[Led Astray and The Sphinx by Octave Feuillet]@TWC D-Link bookLed Astray and The Sphinx CHAPTER III 3/14
And then, why oppose a vocation which I really look upon as providential? In the interest of the child herself, you should congratulate yourself upon the resolution she has taken; I appeal to your husband to say if that is not so.
Come, let me ask you, my dear sir, what could be expected of such an organization, if she were once let loose upon the world? Why! she would be a dangerous character for society! You know what a head she has! a volcano! And pray observe, my friend, that at this present moment she is a perfect odalisk.
You have not seen her for some time; you cannot imagine how she has developed.
I, who enjoy the treat of seeing her twice a week, can positively assure you that she is a perfect odalisk, and besides, divinely dressed.
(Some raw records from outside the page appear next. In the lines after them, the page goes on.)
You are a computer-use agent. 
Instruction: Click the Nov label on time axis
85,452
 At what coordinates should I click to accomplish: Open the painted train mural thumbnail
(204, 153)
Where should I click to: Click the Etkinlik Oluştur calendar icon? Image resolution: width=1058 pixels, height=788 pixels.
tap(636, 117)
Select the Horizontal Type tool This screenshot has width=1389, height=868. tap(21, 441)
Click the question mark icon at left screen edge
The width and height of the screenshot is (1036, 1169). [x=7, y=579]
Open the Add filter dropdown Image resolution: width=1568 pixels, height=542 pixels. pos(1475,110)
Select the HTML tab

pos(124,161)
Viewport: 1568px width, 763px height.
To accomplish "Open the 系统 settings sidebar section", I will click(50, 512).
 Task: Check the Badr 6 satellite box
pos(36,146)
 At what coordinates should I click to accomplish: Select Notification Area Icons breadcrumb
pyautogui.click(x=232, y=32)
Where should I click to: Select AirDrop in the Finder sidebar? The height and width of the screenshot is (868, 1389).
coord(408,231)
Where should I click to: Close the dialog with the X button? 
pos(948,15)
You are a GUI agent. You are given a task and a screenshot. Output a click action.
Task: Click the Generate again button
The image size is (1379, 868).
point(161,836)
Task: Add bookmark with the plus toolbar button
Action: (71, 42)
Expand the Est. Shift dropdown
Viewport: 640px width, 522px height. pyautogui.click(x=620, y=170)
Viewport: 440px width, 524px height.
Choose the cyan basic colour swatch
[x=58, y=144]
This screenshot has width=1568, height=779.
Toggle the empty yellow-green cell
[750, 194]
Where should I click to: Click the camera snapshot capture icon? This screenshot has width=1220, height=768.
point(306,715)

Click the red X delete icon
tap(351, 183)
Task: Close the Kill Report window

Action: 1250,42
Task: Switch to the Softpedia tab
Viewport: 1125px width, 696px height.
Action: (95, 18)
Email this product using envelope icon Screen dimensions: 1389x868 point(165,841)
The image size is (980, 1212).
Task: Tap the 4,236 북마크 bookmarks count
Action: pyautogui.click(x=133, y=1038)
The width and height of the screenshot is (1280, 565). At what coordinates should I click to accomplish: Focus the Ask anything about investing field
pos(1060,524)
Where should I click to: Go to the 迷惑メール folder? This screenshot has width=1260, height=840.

In fact, she is so well made! you might throw a window-curtain over her with a pitch-fork, and she would look as if she were just coming out of Worth's! There, ask Pierre what he thinks about it, he who has the honor of being admitted to her good graces!" Monsieur de Moras, who was coming in at that very moment, shared, indeed, with a very limited number of friends of the family, the privilege of accompanying Clotilde occasionally on her visits to Julia's convent. "Well, my good Pierre," resumed the baroness, "we were speaking of Julia, and I was telling my son-in-law that it was really quite fortunate that she was willing to become a saint, because otherwise she would certainly set Paris on fire!" "Because ?" asked the count. "Because she is beautiful as Sin!" "Undoubtedly she is quite good-looking," said the count somewhat coldly. The baroness having gone out on some errands with Clotilde, Monsieur de Moras remained alone with Lucan. "It really seems to me," he said to the latter, "that our poor Julia is being very harshly treated." "In what way ?" "Her grandmother speaks of her as of a perverse creature! And what fault do they find with her after all? Her worship of her father's memory! It is excessive, I grant; but filial piety, even when exaggerated, is not a vice, that I know of.